Four of our researchers participated in Arendalsuka, which took place from August 14th to 18th, 2023. We asked them what they took away from a content-rich week with excellent presentations and professional discussions.
"It was heartening to hear that the participants in the panel 'Mission possible: Circular economy involving the whole society!' seemed to agree that broad public involvement will be important in research and innovation projects related to the upcoming societal mission of circular economy," says Director Ellen-Marie Forsberg. "Minister of Climate and Environment Espen Barth Eide expressed that broad involvement was nothing less than a 'mission absolutely necessary'! It was also noted that transitioning society in a more circular direction requires changes in mindset also related to academic indicators and practices." See the panel here: https://www.youtube.com/watch?v=Saun-dHvha4
Senior Researcher Ole Jørgen Hanssen highlights that there were many insightful discussions about the circular economy in the Cathedral of Hope, where he organized a panel discussing instruments: "There was a focus on effective instruments at the interface of climate, energy, and waste policies. It's important to view environmental and resource considerations throughout the lifecycle. Comparing paving stones with fly ash content to 'virgin concrete' illustrates in a good way how LCA can be used." See the panel here: https://www.youtube.com/watch?v=Gu2ScHkojjY.
Researcher Aina Stensgård gave a presentation on how and why food waste occurs in the consumer phase, and she says, "It was interesting to hear how the retailers, represented by Oda, challenged the authorities to impose stricter requirements on the food sector to tackle consumer waste. It was also intriguing to hear the panellists discuss the possibility of banning extra sales, such as '3 for 2' offers, which could be a potential measure to reduce food waste but might also lead to increased food prices. I will bring this with me into the Government’s food waste expert group work, where NORSUS is involved in developing a set of measures, including a food waste law, to halve food waste throughout the value chain."
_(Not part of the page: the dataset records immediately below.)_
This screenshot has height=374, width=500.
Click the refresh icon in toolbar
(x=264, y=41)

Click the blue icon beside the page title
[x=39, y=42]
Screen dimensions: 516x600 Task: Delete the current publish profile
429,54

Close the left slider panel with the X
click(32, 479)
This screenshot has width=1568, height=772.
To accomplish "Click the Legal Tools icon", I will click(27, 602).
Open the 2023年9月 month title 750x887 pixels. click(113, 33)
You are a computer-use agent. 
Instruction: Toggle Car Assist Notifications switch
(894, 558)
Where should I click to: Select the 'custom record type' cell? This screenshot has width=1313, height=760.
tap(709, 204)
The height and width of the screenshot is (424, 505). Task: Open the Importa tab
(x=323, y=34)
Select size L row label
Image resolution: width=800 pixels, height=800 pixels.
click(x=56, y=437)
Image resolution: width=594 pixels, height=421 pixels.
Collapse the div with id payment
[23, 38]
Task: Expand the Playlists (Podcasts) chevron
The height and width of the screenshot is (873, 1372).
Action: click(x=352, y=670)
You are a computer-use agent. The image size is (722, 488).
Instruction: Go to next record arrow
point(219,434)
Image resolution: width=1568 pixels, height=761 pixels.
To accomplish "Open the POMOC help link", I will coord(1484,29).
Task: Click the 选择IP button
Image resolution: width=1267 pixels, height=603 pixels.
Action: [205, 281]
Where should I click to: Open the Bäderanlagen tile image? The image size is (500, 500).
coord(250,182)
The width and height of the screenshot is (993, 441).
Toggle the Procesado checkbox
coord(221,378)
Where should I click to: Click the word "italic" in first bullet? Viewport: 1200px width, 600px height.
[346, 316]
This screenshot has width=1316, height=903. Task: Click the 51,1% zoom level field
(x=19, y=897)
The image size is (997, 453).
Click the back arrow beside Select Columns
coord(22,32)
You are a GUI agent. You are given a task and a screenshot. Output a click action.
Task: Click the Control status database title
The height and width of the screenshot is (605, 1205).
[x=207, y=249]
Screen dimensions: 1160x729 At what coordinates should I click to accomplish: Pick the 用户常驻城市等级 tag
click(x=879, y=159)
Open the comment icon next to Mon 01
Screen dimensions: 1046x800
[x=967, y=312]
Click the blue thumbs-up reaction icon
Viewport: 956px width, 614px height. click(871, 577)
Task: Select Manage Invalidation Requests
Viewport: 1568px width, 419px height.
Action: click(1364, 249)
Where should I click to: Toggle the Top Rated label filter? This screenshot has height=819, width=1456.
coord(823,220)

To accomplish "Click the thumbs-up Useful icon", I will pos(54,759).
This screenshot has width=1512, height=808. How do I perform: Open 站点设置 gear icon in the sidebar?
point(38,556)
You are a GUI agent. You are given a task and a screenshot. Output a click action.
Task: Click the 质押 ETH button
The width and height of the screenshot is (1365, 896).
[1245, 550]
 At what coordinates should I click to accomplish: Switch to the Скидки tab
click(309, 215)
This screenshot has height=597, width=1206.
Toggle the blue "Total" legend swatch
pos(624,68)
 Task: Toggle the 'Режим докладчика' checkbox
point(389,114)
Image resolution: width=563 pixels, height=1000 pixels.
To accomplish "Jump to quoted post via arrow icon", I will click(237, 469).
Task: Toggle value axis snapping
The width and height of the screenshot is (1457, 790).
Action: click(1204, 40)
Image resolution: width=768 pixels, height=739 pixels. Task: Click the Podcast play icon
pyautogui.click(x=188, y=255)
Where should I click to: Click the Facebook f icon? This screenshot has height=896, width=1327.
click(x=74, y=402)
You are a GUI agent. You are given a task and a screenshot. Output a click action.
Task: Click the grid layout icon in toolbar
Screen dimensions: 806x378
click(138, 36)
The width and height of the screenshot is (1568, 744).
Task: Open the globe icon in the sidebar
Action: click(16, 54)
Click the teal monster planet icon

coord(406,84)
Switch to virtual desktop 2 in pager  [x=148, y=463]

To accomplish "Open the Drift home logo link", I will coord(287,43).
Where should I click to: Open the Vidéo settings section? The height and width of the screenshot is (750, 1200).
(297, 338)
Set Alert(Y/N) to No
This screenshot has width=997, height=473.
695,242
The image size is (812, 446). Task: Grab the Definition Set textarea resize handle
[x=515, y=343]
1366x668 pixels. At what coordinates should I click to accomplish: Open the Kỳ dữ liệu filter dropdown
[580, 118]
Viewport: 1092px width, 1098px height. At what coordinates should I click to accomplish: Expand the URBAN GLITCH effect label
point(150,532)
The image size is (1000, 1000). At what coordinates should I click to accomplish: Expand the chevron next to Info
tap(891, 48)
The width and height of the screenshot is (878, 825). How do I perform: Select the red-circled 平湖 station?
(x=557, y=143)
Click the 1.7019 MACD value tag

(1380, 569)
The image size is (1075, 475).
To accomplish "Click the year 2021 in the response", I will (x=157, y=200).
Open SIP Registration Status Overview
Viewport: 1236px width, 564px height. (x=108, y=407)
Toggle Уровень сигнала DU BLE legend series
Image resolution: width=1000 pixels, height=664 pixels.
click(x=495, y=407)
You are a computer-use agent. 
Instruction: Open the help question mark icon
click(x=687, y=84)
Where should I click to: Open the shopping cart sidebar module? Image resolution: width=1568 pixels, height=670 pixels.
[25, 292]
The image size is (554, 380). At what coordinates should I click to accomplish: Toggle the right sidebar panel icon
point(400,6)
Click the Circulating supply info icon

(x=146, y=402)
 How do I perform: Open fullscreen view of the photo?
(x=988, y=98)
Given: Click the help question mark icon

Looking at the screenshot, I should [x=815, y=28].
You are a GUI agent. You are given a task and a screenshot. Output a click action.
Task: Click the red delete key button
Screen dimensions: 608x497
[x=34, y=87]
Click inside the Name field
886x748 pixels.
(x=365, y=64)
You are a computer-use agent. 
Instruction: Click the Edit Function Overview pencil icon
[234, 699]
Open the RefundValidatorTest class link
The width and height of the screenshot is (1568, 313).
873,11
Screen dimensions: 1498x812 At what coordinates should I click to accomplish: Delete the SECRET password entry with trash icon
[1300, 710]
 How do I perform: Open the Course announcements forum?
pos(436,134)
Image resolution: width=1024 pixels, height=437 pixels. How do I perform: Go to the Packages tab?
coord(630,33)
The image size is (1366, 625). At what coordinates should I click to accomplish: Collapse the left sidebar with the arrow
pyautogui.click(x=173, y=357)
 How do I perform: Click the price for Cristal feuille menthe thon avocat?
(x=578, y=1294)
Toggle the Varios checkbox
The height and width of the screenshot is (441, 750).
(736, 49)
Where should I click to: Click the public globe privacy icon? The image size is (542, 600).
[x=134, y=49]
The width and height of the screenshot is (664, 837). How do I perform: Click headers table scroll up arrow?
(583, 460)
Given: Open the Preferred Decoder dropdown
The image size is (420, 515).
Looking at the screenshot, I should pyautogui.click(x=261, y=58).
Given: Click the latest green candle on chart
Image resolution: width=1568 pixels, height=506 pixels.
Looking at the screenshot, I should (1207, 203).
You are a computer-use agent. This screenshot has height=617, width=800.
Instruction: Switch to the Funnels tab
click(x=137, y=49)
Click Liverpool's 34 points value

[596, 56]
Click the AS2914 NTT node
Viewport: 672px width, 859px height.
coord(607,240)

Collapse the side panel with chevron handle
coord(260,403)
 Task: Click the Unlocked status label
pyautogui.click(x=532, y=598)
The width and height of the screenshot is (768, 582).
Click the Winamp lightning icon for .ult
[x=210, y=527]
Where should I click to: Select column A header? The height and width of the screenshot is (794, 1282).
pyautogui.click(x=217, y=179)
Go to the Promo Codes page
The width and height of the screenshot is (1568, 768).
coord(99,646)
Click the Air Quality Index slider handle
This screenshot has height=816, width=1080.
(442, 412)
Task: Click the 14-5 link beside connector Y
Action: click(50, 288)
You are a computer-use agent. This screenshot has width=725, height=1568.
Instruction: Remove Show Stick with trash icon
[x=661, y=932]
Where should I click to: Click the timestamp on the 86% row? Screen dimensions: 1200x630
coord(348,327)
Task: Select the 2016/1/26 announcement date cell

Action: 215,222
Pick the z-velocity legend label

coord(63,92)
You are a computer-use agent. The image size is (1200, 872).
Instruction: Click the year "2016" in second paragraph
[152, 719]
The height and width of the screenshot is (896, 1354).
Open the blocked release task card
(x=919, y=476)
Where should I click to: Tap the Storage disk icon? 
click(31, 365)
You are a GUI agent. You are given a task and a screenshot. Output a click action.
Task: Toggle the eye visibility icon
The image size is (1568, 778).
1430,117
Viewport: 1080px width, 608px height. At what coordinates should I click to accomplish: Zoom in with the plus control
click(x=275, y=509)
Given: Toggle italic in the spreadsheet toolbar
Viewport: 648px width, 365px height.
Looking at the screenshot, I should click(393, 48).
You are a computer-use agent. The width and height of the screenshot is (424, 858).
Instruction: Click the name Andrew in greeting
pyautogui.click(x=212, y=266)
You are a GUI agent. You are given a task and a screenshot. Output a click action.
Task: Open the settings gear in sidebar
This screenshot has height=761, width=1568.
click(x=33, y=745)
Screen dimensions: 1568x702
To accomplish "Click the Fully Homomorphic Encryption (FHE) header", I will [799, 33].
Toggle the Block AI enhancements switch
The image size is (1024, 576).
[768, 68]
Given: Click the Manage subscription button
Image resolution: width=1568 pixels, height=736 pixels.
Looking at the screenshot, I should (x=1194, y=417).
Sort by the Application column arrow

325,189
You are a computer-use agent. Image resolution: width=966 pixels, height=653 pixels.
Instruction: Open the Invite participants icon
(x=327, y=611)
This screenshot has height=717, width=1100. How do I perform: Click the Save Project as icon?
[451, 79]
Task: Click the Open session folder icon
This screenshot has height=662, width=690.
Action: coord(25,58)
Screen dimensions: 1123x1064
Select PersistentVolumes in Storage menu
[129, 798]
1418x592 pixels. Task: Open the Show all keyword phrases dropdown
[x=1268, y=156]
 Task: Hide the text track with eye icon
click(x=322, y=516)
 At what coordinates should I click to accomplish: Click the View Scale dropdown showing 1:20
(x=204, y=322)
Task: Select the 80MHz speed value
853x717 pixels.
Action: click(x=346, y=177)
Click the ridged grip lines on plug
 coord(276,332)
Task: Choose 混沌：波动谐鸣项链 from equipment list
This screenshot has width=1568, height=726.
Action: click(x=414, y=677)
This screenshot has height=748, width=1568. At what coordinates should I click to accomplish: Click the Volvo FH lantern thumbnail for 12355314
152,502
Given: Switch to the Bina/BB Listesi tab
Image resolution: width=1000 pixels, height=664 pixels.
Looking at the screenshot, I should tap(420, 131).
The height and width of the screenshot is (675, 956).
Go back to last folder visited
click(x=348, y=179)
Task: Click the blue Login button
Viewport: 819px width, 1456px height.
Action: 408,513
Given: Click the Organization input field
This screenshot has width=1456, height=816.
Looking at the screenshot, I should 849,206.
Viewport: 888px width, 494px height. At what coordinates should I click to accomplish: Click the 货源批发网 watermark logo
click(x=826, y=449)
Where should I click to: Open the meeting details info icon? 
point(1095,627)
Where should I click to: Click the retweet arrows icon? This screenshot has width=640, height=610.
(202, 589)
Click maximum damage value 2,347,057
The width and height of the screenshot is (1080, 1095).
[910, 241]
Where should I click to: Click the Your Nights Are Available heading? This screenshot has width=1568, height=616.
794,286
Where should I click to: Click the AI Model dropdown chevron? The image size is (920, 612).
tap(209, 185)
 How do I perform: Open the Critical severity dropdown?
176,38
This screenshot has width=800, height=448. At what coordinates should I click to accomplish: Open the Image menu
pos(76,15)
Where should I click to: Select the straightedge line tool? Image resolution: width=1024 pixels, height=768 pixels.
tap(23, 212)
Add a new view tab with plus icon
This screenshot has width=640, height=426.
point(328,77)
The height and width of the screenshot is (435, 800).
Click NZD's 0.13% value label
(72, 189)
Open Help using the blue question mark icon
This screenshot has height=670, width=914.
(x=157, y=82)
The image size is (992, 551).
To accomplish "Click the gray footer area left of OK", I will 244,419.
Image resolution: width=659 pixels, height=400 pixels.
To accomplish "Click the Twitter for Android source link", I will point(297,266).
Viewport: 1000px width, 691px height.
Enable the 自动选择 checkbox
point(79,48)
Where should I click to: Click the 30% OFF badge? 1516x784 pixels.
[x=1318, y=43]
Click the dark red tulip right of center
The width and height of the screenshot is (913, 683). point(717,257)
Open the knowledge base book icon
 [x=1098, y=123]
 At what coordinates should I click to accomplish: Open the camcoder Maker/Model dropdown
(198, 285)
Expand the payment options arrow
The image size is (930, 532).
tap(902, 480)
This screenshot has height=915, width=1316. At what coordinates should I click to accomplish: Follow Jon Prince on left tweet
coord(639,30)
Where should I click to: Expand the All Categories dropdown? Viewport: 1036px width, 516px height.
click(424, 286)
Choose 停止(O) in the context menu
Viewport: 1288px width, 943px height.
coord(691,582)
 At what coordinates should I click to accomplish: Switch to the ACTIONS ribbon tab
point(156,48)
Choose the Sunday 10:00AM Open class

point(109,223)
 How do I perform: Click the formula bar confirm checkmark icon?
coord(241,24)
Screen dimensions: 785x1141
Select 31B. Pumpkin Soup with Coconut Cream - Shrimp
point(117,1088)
Research Director Kari-Anne Lyng found the session on Hope in the Cathedral of Hope to be distinct from the other sessions she attended, providing fresh perspectives. "When we aim to address climate and sustainability challenges, it's not enough to simply hope; we must set goals and take action," she says.
Many thanks to Norwegian Centre of Circular Economy (NCCE), The Cathedral of Hope, and Future in Our Hands for collaborating on these events.